I was giddy with excitement and anticipation as I prepared for my national board certification exam. I was also nervous. I hate standardized tests though I had become used to them to some degree. By the time I took my exam, I had been a graduate for 4 months. If you recall from Nurse Practitioner, What An Adventure, that I gave birth to my youngest son just before graduation. Therefore, I was taking care of a newborn and studying at the same time! Hard is an understatement, but I’m nothing if not determined. Thank God for my father in law who generously and graciously helped watch my baby to allow me study time. I stayed at a hotel the night before my test. My husband took care of our boys and I was able to get my mind right for the task ahead. That may have been the longest test in the world and even though you find out right after if you pass or fail, those 10 minutes or so felt like 100 minutes. I had a good feeling about my performance, but you don’t know for sure until you know for sure. The guy who handed me my results gave no indication of whether I had passed or failed. His poker face was solid! I guess that is a part of the training. Relief does not even begin to explain what I felt when I saw that I had passed. Another milestone behind me! Being officially board certified, I could now work as a nurse practitioner once the Alabama Board of Nursing granted me my license.

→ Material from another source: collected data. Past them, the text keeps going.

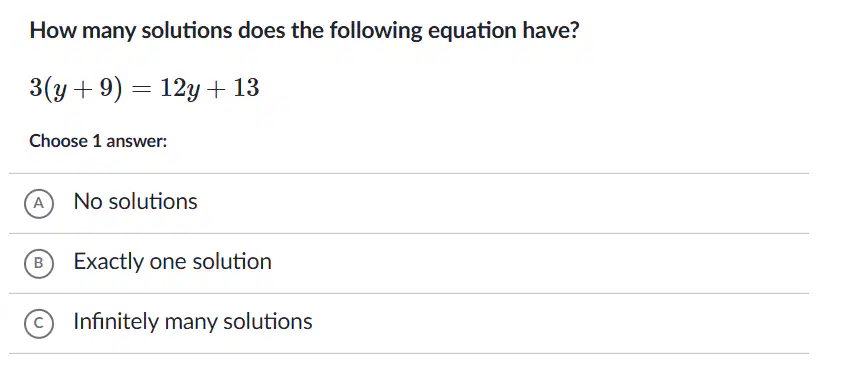The height and width of the screenshot is (367, 849).
Task: Select the circle labeled C
Action: pyautogui.click(x=38, y=323)
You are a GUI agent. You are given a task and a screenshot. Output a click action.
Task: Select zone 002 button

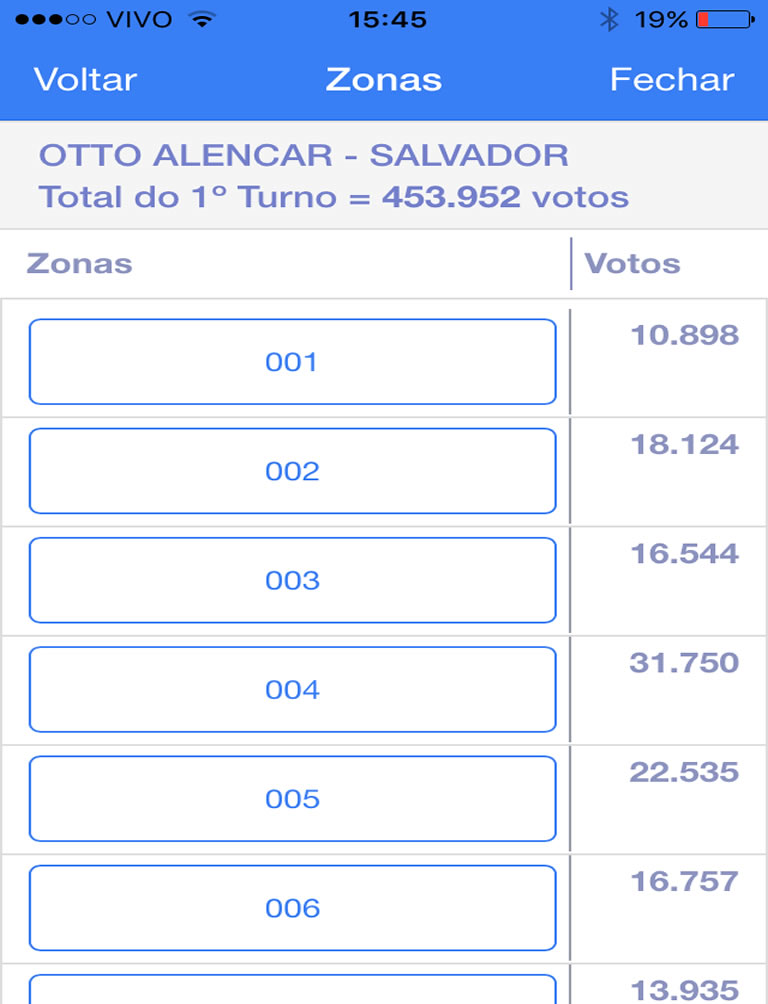(292, 471)
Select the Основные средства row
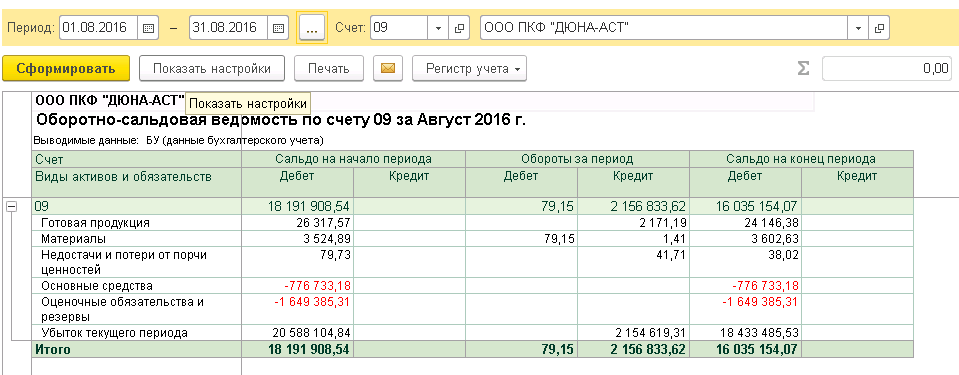 472,286
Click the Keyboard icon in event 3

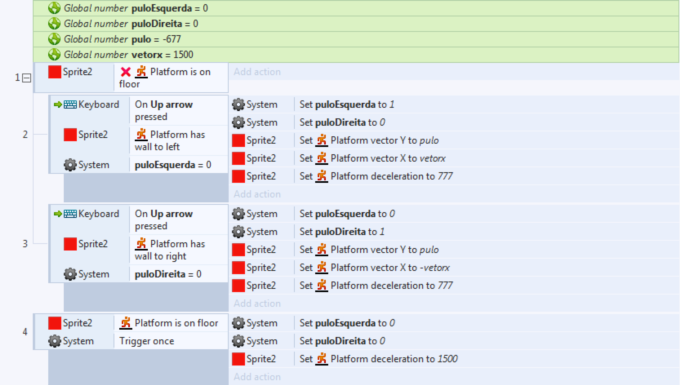[70, 214]
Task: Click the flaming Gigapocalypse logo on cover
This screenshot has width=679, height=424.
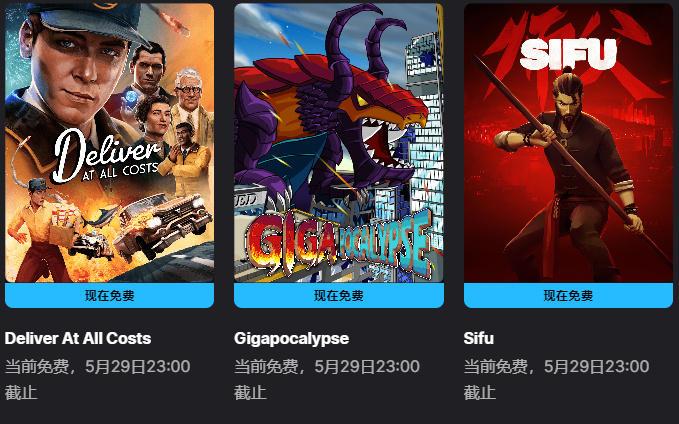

As you know I chose to work in the subspecialty of hematology and oncology. Other subspecialties include neurology, gastroenterology, and rheumatology to name a few. Though there are additional certifications that can be obtained in many of the subspecialty areas, much of the additional training comes through the physician who is the specialist. In my case, this is the hematologist/oncologist. Additionally, specialty and subspecialty specific organizations and nurse practitioner organizations provide additional education including continuing education units. My favorite conference for my subspecialty is through an organization called APSHO (Advanced Practice Society of Hematology and Oncology). For several years my NP bestie/colleague, Rachel, and I go to this jammed packed conference together to invest in ourselves through continuing education.
So what can I do as a nurse practitioner? With my advanced clinical training, I am able to assess patients by reviewing medical histories, performing physical examinations, and ordering or performing various diagnostic tests. I am also able to diagnose and treat various conditions and illnesses. The treatment prescribed may include prescription medication, therapy, or referral to a specialist. Additionally, I provide health and disease prevention education and disease state education.
Nurse practitioners are able to practice independently or in collaboration with other health care professionals including physicians. The type of practice depends on the state in which the NP practices and the specialty. As an NP in hematology and oncology, I work in collaboration with the hematologist/oncologist. As a team, we manage our patients along with the other clinical staff.
It’s National Nurse Practitioner Week and I am striving to educate and empower you regarding health cares best secret weapon...the nurse practitioner.